Is very easy to use V-GAN for your own data! An example can be found in the notebook `test.ipynb`. 

# References 
[1] Adversarial Subspace Generation for Knowledge Discovery in High-Dimensional Data

[2] Léo Grinsztajn, Edouard Oyallon, and Gaël Varoquaux. 2022. Why do tree-based models still outperform deep learning on typical tabular data? In Proceedings of the 36th International Conference on Neural Information Processing Systems (NIPS '22). Curran Associates Inc., Red Hook, NY, USA, Article 37, 507–520.

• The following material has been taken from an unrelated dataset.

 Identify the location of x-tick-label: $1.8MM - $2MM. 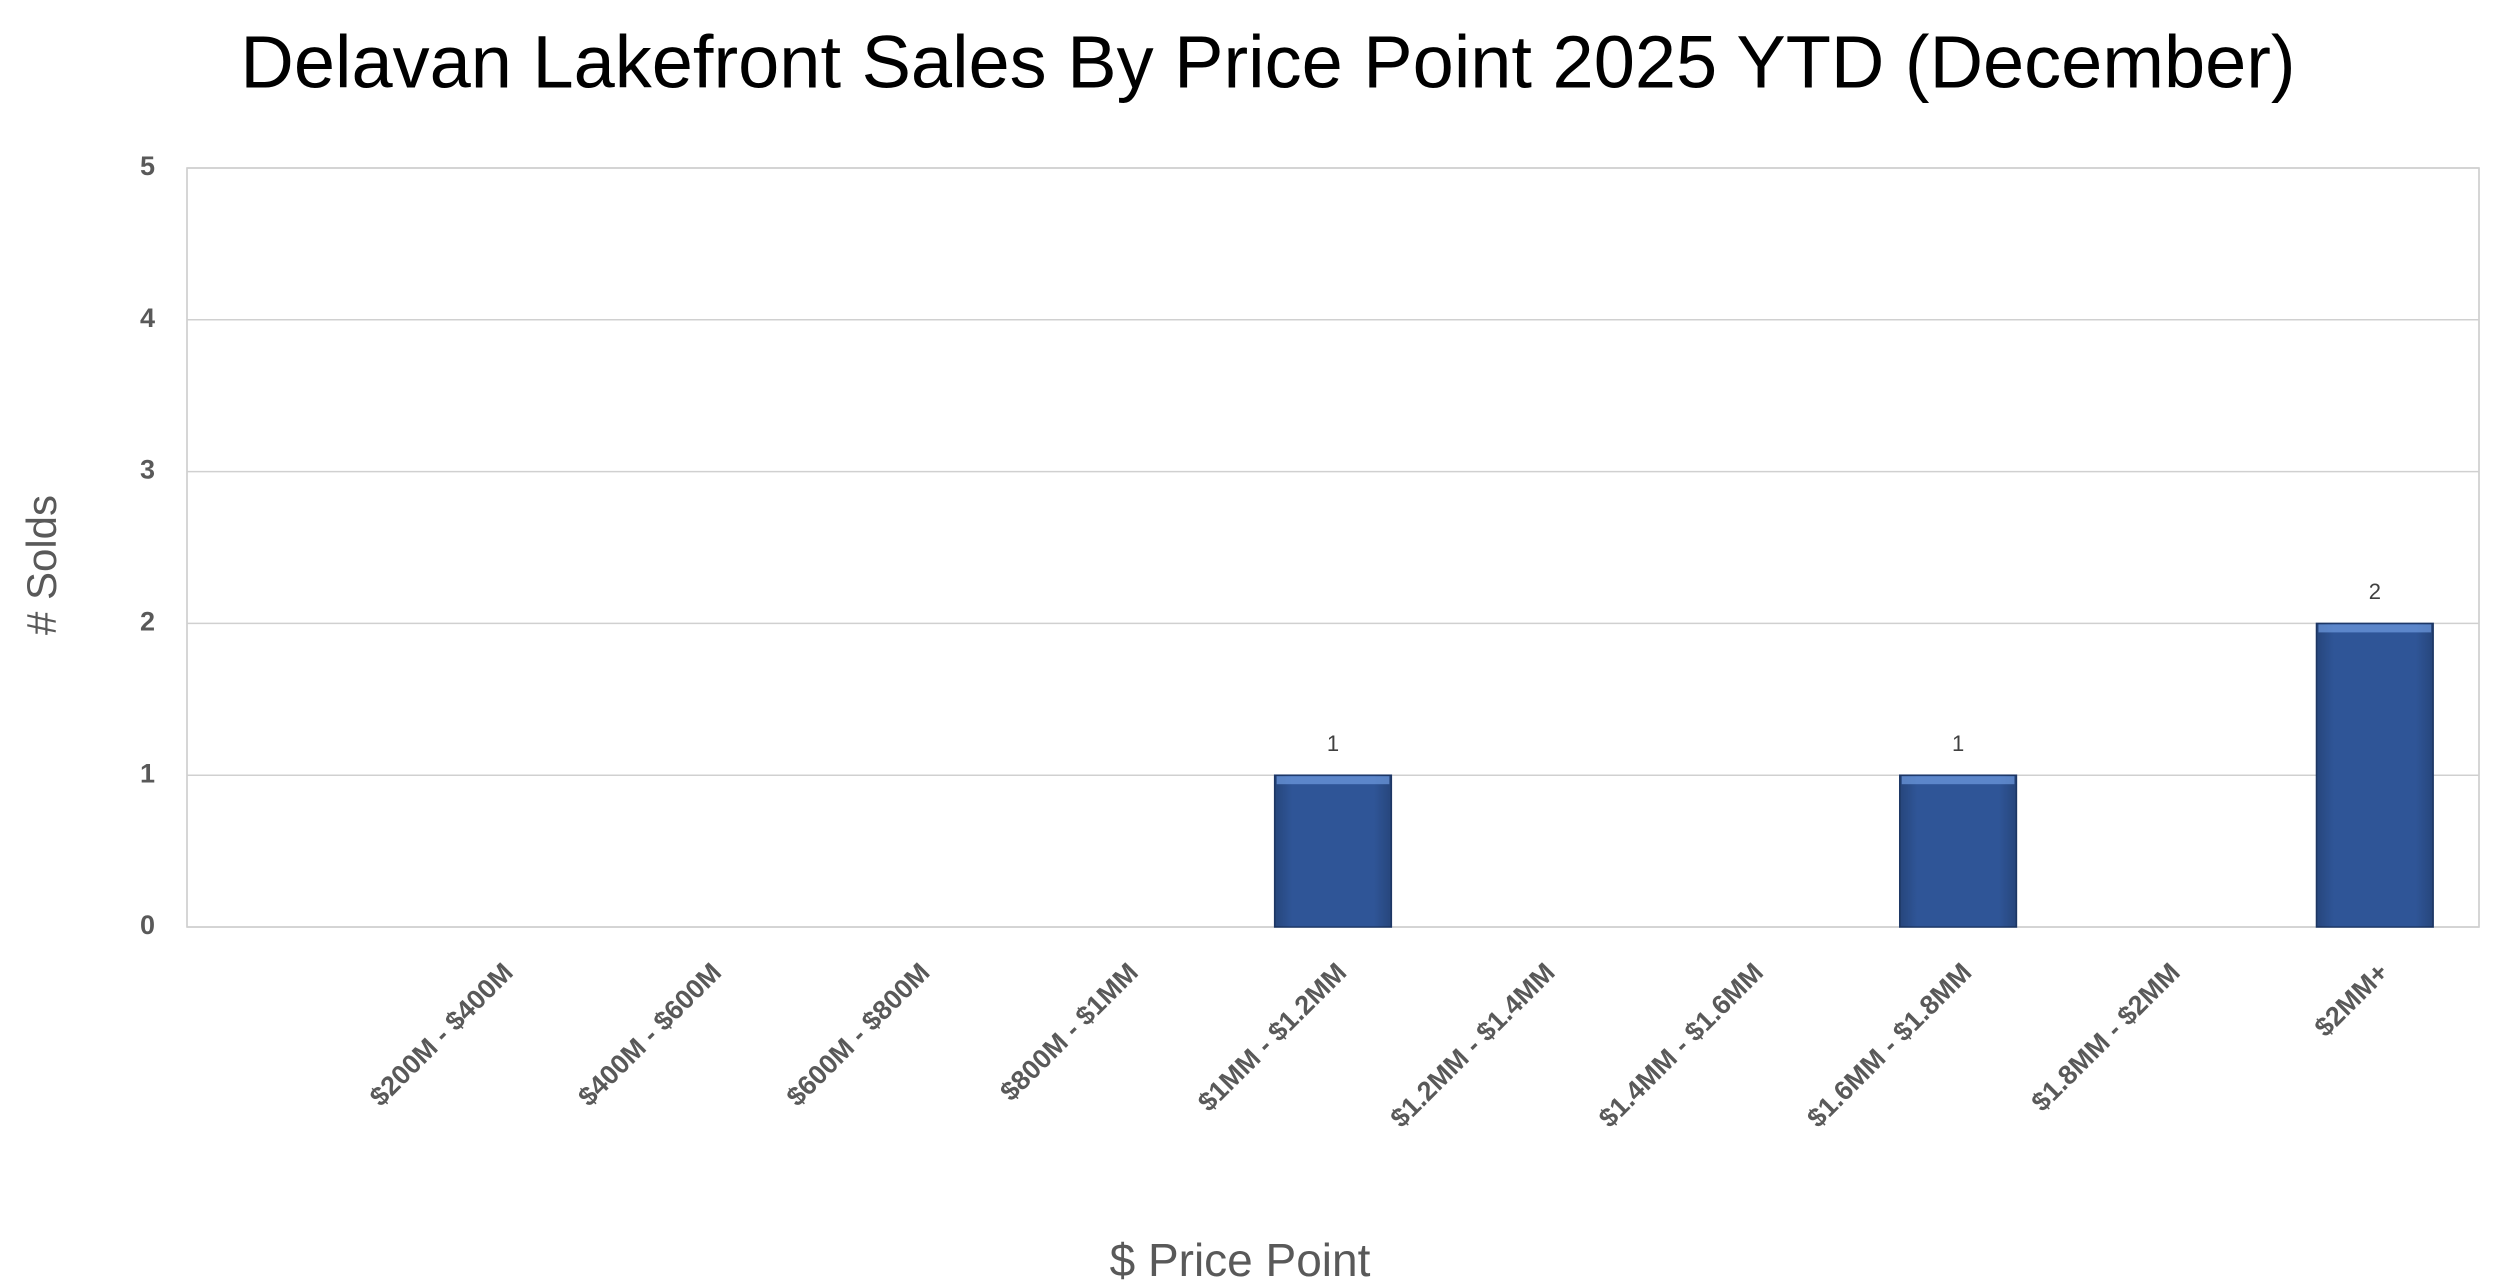
(2106, 1037).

[3] Borisov, V., Leemann, T., Seßler, K., Haug, J., Pawelczyk, M., & Kasneci, G. (2024). Deep Neural Networks and Tabular Data: A Survey. IEEE Transactions on Neural Networks and Learning Systems, 35(6), 7499–7519.

[4] Songqiao Han, Xiyang Hu, Hailiang Huang, Minqi Jiang, and Yue Zhao. 2022. ADBench: anomaly detection benchmark. In Proceedings of the 36th International Conference on Neural Information Processing Systems (NIPS '22). Curran Associates Inc., Red Hook, NY, USA, Article 2329, 32142–32159.